Written request -> Please count how many lines in the items below contain the string "Task", matching case exactly, and give only that number.

-- Begin Input --

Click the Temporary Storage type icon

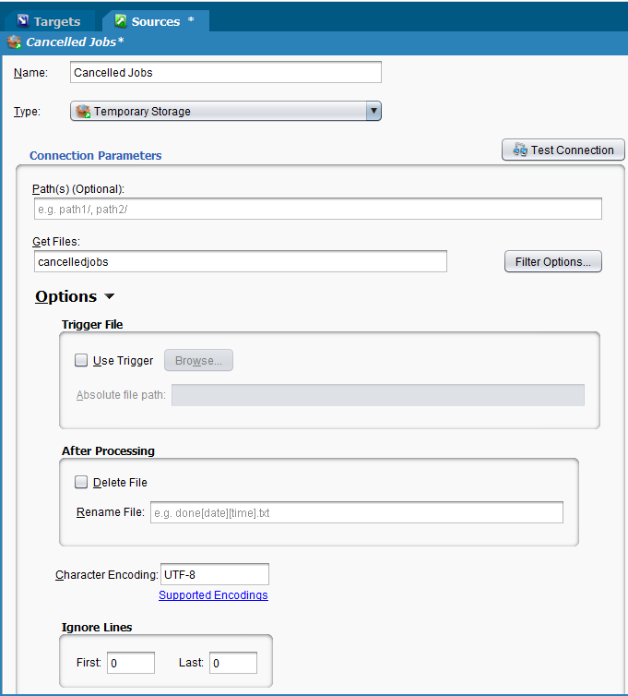(83, 112)
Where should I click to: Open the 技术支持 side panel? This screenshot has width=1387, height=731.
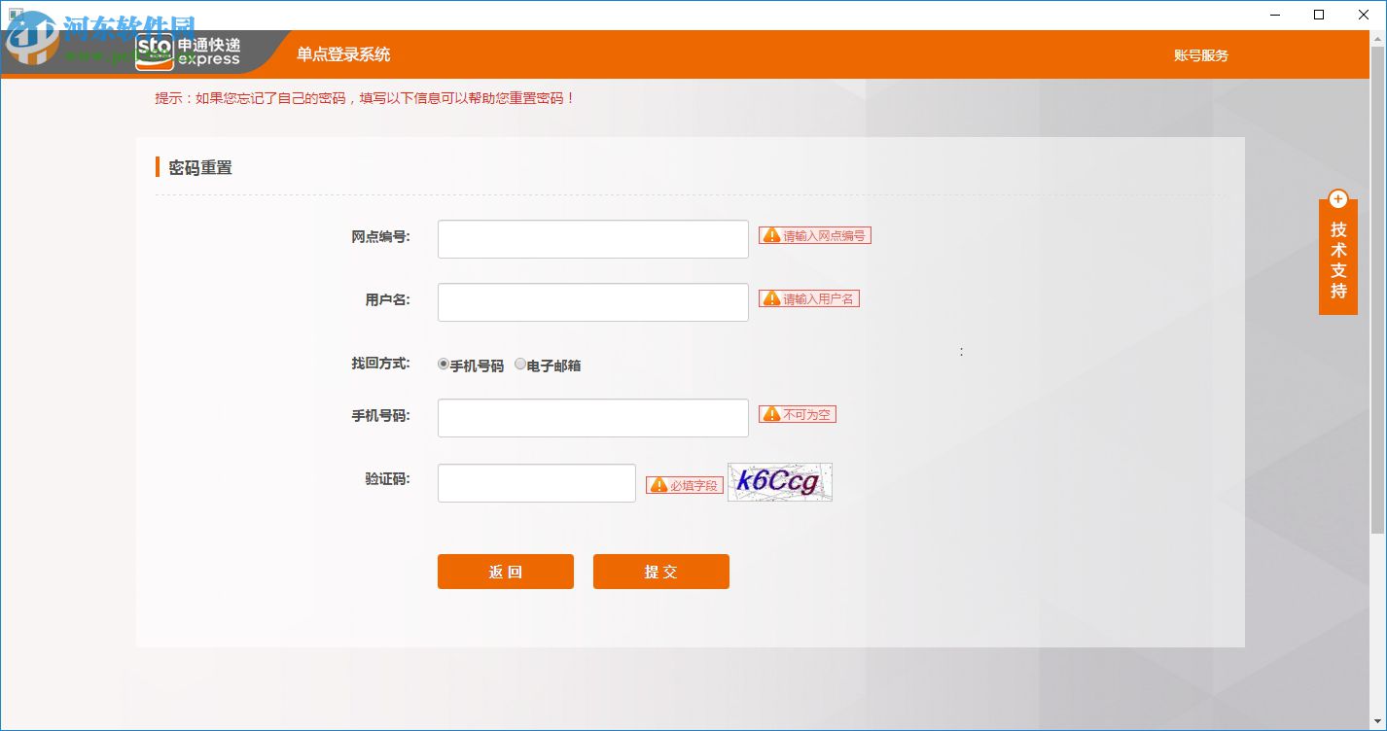pos(1338,257)
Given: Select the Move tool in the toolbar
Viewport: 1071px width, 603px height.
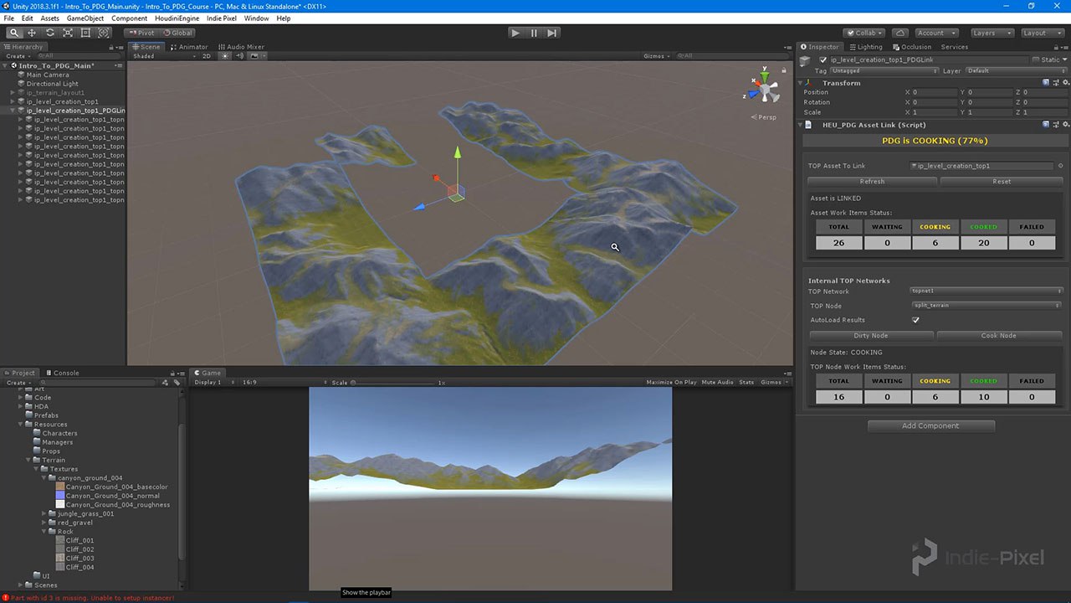Looking at the screenshot, I should click(x=32, y=33).
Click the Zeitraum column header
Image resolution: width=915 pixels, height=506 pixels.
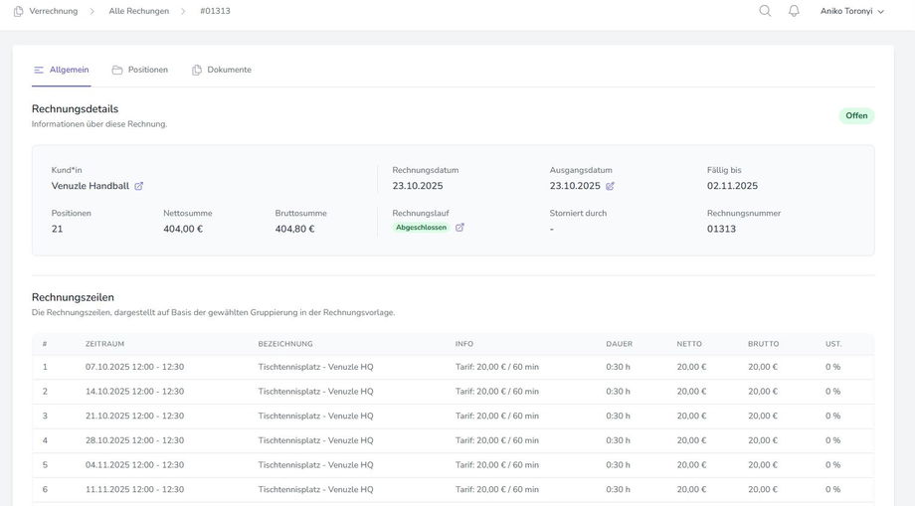tap(104, 344)
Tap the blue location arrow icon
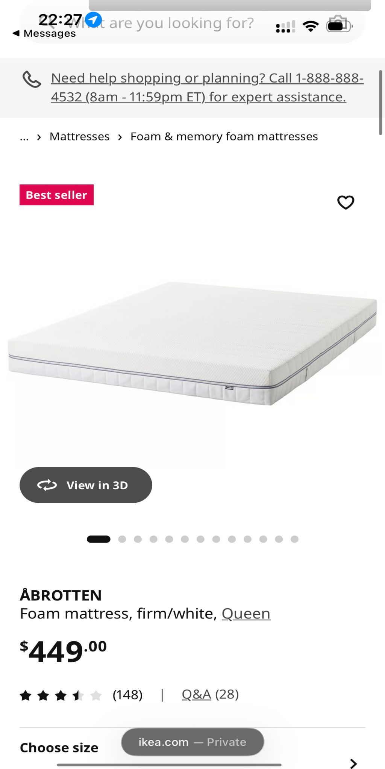This screenshot has height=769, width=385. (x=93, y=20)
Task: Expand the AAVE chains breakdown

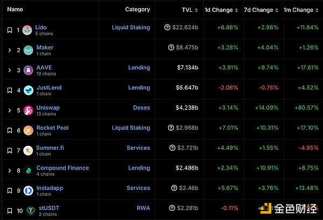Action: 10,70
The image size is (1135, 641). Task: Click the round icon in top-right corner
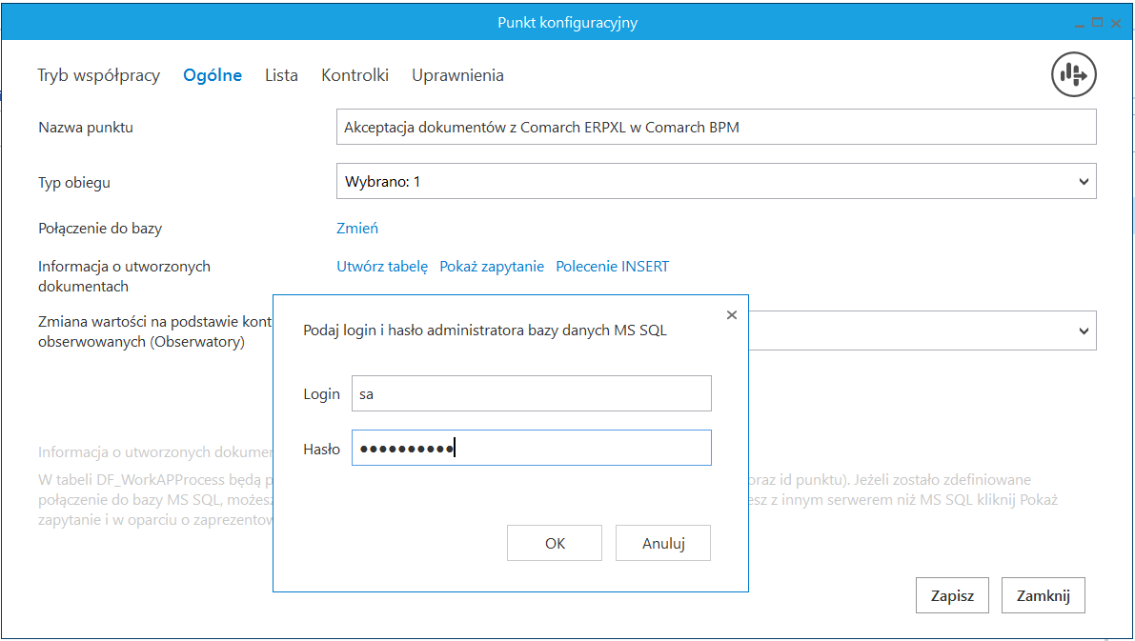point(1074,74)
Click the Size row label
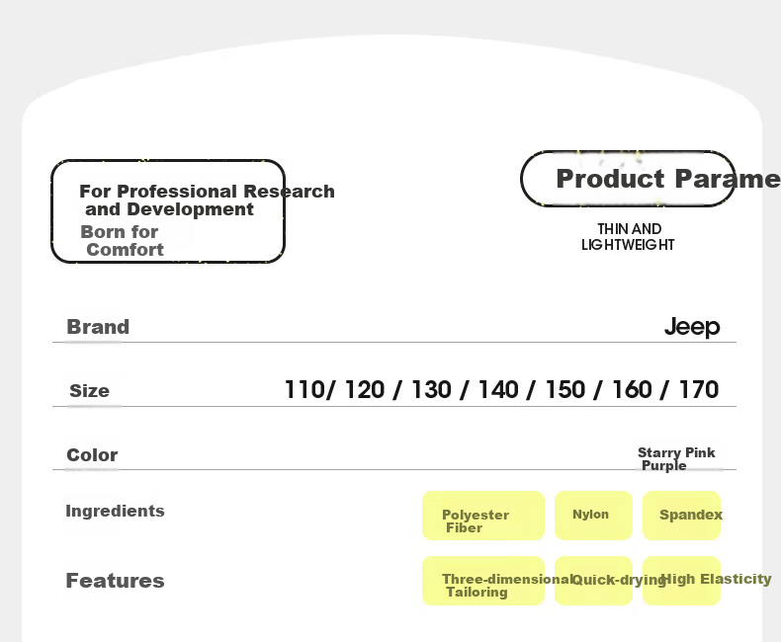The height and width of the screenshot is (642, 781). 89,391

-- End Input --

Worked solution -> 2